Dalam kasus Ruyati, bila notifikasi atas eksekusi yang merupakan hak dari Indonesia dilalaikan oleh otoritas Arab Saudi dan sistem hukum Arab Saudi yang tidak transparan serta memperhatikan due process of law, apa tindakan konkret pemerintah terhadap Arab Saudi?
Bukankah ada sejumlah pilihan yang bisa dilakukan dari sekadar menyampaikan nota protes, misalnya membawa masalah ini ke Dewan HAM PBB? Demikian juga terkait dengan kebijakan Pemerintah Australia atas penghentian ekspor sapi. Mengapa menteri pertanian seolah-olah melunak bahkan memfasilitasi tim gabungan Australia dan Indonesia membenahi rumah hewan?
Bukankah pihak industri sapi Australia yang justru menderita akibat kebijakan pemerintahnya sendiri? Lalu, mengapa pemerintah seolah-olah mau memfasilitasi pencabutan terhadap hukuman yang dijatuhkan agar dipercepat?
Pemerintah harus tegas, baik kepada Pemerintah Arab Saudi, Australia bahkan Malaysia terkait masalah perbatasan ataupun Singapura terkait ekstradisi.
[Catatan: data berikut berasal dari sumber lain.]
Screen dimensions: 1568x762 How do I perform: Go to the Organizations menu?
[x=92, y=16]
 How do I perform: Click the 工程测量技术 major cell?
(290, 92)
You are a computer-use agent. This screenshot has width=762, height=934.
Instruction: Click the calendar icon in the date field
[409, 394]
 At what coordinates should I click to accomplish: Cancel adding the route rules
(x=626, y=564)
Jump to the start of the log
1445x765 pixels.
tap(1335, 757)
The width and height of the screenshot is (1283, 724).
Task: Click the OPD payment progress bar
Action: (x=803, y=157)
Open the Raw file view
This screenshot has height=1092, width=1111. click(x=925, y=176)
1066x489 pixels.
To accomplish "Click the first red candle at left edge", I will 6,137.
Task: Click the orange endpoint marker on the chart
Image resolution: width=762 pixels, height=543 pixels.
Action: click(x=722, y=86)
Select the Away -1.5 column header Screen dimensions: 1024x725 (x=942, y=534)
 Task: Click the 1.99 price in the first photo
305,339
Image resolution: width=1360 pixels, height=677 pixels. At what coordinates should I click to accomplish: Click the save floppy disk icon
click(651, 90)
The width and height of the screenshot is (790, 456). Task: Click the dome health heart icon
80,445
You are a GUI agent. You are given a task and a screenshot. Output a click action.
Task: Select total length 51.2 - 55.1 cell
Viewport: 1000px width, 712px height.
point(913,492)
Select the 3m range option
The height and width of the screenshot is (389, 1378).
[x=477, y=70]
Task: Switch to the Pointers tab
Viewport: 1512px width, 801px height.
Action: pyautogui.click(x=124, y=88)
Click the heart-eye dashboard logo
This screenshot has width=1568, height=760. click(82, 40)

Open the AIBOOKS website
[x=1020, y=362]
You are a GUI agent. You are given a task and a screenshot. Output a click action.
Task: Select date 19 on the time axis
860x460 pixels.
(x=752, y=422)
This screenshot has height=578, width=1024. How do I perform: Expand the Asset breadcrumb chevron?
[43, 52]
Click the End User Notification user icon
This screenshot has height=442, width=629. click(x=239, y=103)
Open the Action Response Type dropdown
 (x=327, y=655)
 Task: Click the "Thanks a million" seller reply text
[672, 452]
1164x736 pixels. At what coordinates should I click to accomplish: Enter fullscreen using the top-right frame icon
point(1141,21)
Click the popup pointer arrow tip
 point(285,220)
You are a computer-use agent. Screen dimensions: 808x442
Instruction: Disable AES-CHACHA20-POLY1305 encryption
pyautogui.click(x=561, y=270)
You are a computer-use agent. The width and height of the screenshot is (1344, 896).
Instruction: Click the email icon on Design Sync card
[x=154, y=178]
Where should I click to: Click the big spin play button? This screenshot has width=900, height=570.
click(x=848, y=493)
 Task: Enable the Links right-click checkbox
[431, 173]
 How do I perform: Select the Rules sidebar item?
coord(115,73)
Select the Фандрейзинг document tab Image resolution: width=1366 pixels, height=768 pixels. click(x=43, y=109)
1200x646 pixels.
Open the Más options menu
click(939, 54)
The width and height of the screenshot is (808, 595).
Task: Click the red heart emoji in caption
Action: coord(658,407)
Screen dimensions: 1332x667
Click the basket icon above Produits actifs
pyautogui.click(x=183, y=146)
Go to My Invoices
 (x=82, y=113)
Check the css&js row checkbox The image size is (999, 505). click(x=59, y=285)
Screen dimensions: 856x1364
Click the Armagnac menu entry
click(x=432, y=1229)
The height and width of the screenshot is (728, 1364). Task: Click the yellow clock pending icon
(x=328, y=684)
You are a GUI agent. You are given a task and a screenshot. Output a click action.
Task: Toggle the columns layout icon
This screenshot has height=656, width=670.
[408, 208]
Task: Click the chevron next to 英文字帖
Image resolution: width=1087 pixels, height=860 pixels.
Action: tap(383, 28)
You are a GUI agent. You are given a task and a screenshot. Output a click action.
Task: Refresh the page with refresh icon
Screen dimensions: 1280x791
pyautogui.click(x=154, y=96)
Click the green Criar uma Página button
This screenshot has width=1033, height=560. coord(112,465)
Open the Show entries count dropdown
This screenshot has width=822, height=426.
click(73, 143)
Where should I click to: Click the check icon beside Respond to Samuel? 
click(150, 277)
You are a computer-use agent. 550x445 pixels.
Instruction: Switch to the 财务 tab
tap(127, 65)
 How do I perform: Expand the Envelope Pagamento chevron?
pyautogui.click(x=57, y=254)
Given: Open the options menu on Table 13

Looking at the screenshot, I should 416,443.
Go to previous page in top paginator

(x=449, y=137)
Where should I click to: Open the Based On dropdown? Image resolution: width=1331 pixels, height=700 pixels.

Di sinilah pentingnya perumusan kebijakan luar negeri yang terkoordinasi, jelas, dan tegas. Ini yang akan membuat rakyat bangga pada pemerintahnya bahkan membuat negeri ini kembali disegani negara sahabat.
Jangan sampai pelaksanaan kebijakan luar negeri menjadi suatu ironi di mata publik. Ketika TKI tak dihargai negara sahabat, seperti Arab Saudi, Indonesia seolah-olah tak berdaya. Padahal, Australia bisa tegas terhadap Indonesia ketika sapinya disembelih tanpa memperhatikan kesejahteraan binatang.
Jangan pula diombang-ambing kebijakan salah satu Pemerintah Australia terkait larangan ekspor sapi, sementara Indonesia maju mundur dengan rencana moratorium pengiriman TKI ke Arab Saudi.